Interface ResultSetCopier
- All Known Implementing Classes:
ResultSetCopierImpl
Works to create full output batches to minimize per-batch overhead and to eliminate unnecessary empty batches if no rows are copied.
The output batches are assumed to have the same schema as input batches. (No projection occurs.) The output schema will change each time the input schema changes. (For an SV4, then the upstream operator must have ensured all batches covered by the SV4 have the same schema.)

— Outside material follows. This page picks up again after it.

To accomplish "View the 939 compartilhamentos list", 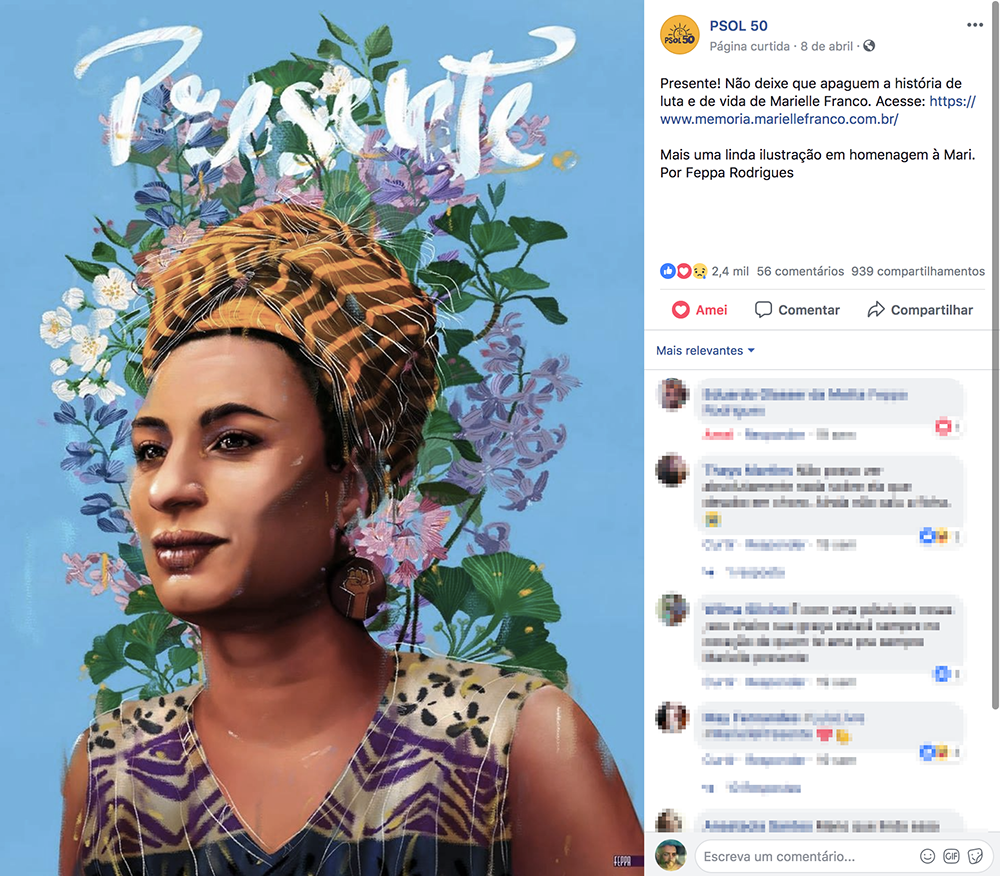I will (917, 271).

This implementation works with a single stream of batches which, following Drill's rules, must consist of the same set of vectors on each non-schema-change batch.
Protocol
Overall lifecycle:- Create an instance of the
ResultSetCopierImpl
class, passing the input row set reader to the constructor. - Loop to process each output batch as shown below. That is, continually
process calls to the
BatchIterator.next()
method. - Call
close()
.
To build each output batch:
public IterOutcome next() {
copier.startOutputBatch();
while (!copier.isFull() {
IterOutcome innerResult = inner.next();
if (innerResult == DONE) { break; }
copier.startInputBatch();
copier.copyAllRows();
}
if (copier.hasRows()) {
outputContainer = copier.harvest();
return outputContainer.isSchemaChanged() ? OK_NEW_SCHEMA ? OK;
} else { return DONE; }
}
The above assumes that the upstream operator can be polled multiple times in the DONE state. The extra polling is needed to handle any in-flight copies when the input exhausts its batches.
The above also shows that the copier handles and reports schema changes by setting the schema change flag in the output container. Real code must handle multiple calls to next() in the DONE state, and work around lack of such support in its input (perhaps by tracking a state.)

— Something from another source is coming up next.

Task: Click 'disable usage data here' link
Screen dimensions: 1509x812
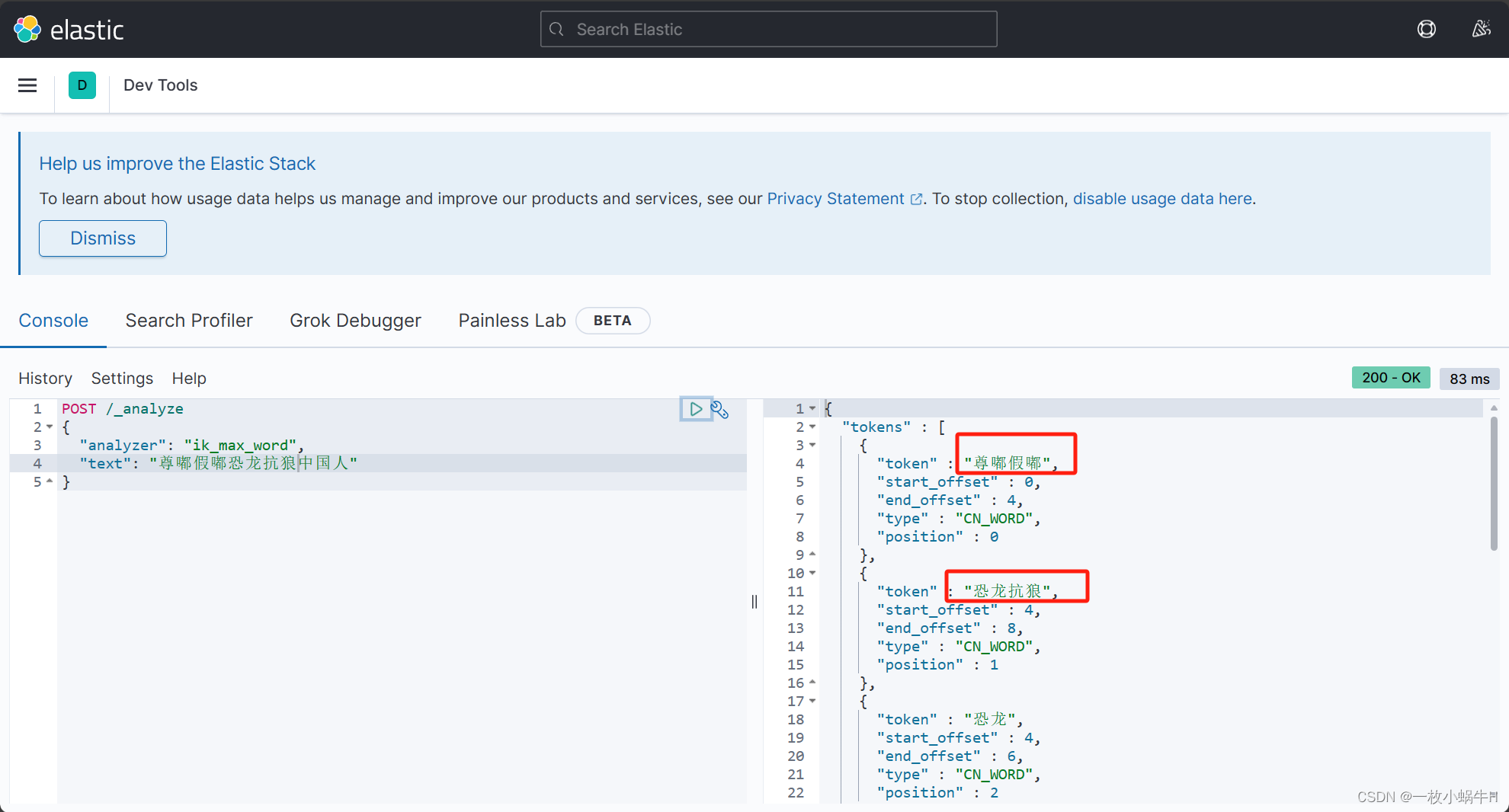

An input batch is processed by copying the rows. Copying can be done row-by row, via a row range, or by copying the entire input batch as shown in the example. Copying the entire batch make sense when the input batch carries as selection vector that identifies which rows to copy, in which order.
Because we wish to fill the output batch, we may be able to copy part of a batch, the whole batch, or multiple batches to the output.
-
Method Summary
Modifier and TypeMethodDescriptionvoid
close()
Release resources, including any pending input batch and any non-harvested output batch.void
Copy all (remaining) input rows to the output.boolean
If copying rows one by one, copy the next row from the input.void
copyRow
(int inputRowIndex) Copy a row at the given position.harvest()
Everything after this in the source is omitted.